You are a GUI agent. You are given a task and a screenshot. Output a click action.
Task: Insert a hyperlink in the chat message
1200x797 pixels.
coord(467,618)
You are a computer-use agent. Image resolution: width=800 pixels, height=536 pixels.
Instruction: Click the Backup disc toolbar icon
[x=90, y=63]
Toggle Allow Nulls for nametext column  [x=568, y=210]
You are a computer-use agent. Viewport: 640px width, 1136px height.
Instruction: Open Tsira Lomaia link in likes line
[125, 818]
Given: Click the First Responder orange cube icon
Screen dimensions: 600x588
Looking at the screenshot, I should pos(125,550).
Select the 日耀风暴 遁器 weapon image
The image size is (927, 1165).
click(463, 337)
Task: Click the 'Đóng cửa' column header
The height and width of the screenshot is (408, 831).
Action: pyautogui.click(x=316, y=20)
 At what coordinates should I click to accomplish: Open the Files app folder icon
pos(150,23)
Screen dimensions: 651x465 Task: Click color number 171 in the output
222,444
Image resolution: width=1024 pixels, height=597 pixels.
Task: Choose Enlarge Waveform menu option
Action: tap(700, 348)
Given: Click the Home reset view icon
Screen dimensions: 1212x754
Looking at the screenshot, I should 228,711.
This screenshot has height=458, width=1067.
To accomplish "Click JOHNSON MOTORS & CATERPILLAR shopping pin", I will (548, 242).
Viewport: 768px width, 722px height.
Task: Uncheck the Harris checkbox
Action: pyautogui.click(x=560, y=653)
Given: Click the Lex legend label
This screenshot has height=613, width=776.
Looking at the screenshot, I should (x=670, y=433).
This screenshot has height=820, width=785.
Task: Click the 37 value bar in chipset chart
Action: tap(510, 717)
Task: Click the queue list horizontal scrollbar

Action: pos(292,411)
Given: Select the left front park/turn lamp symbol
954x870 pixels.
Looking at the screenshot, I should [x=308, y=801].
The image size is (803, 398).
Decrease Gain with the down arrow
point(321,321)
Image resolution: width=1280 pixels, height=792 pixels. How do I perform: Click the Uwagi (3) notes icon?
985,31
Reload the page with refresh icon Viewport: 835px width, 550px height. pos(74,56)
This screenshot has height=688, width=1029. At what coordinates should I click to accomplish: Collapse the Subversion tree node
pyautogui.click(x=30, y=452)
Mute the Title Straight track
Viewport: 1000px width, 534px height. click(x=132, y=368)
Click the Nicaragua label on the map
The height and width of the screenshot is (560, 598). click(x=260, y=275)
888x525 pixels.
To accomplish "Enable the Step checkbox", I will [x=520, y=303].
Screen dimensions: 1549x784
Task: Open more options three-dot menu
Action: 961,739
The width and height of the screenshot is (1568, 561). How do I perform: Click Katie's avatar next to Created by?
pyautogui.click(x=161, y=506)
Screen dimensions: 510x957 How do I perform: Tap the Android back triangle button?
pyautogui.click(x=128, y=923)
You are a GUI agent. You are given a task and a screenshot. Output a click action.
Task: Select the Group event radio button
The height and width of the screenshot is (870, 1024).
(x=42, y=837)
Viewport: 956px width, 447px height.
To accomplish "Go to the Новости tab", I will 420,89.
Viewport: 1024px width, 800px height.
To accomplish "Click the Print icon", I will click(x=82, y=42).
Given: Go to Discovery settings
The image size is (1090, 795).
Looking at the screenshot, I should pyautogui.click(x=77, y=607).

^^^^

Quote the material exactly, leaving nothing out.

You are a GUI agent. You are given a task and a screenshot. Output a click action.
Task: Insert a hyperlink in the chat message
1200x797 pixels.
coord(467,618)
You are a computer-use agent. Image resolution: width=800 pixels, height=536 pixels.
Instruction: Click the Backup disc toolbar icon
[x=90, y=63]
Toggle Allow Nulls for nametext column  [x=568, y=210]
You are a computer-use agent. Viewport: 640px width, 1136px height.
Instruction: Open Tsira Lomaia link in likes line
[125, 818]
Given: Click the First Responder orange cube icon
Screen dimensions: 600x588
Looking at the screenshot, I should pos(125,550).
Select the 日耀风暴 遁器 weapon image
The image size is (927, 1165).
click(463, 337)
Task: Click the 'Đóng cửa' column header
The height and width of the screenshot is (408, 831).
Action: pyautogui.click(x=316, y=20)
 At what coordinates should I click to accomplish: Open the Files app folder icon
pos(150,23)
Screen dimensions: 651x465 Task: Click color number 171 in the output
222,444
Image resolution: width=1024 pixels, height=597 pixels.
Task: Choose Enlarge Waveform menu option
Action: tap(700, 348)
Given: Click the Home reset view icon
Screen dimensions: 1212x754
Looking at the screenshot, I should 228,711.
This screenshot has height=458, width=1067.
To accomplish "Click JOHNSON MOTORS & CATERPILLAR shopping pin", I will (548, 242).
Viewport: 768px width, 722px height.
Task: Uncheck the Harris checkbox
Action: pyautogui.click(x=560, y=653)
Given: Click the Lex legend label
This screenshot has height=613, width=776.
Looking at the screenshot, I should (x=670, y=433).
This screenshot has height=820, width=785.
Task: Click the 37 value bar in chipset chart
Action: tap(510, 717)
Task: Click the queue list horizontal scrollbar

Action: pos(292,411)
Given: Select the left front park/turn lamp symbol
954x870 pixels.
Looking at the screenshot, I should [x=308, y=801].
The image size is (803, 398).
Decrease Gain with the down arrow
point(321,321)
Image resolution: width=1280 pixels, height=792 pixels. How do I perform: Click the Uwagi (3) notes icon?
985,31
Reload the page with refresh icon Viewport: 835px width, 550px height. pos(74,56)
This screenshot has height=688, width=1029. At what coordinates should I click to accomplish: Collapse the Subversion tree node
pyautogui.click(x=30, y=452)
Mute the Title Straight track
Viewport: 1000px width, 534px height. click(x=132, y=368)
Click the Nicaragua label on the map
The height and width of the screenshot is (560, 598). click(x=260, y=275)
888x525 pixels.
To accomplish "Enable the Step checkbox", I will [x=520, y=303].
Screen dimensions: 1549x784
Task: Open more options three-dot menu
Action: 961,739
The width and height of the screenshot is (1568, 561). How do I perform: Click Katie's avatar next to Created by?
pyautogui.click(x=161, y=506)
Screen dimensions: 510x957 How do I perform: Tap the Android back triangle button?
pyautogui.click(x=128, y=923)
You are a GUI agent. You are given a task and a screenshot. Output a click action.
Task: Select the Group event radio button
The height and width of the screenshot is (870, 1024).
(x=42, y=837)
Viewport: 956px width, 447px height.
To accomplish "Go to the Новости tab", I will 420,89.
Viewport: 1024px width, 800px height.
To accomplish "Click the Print icon", I will click(x=82, y=42).
Given: Go to Discovery settings
The image size is (1090, 795).
Looking at the screenshot, I should pyautogui.click(x=77, y=607).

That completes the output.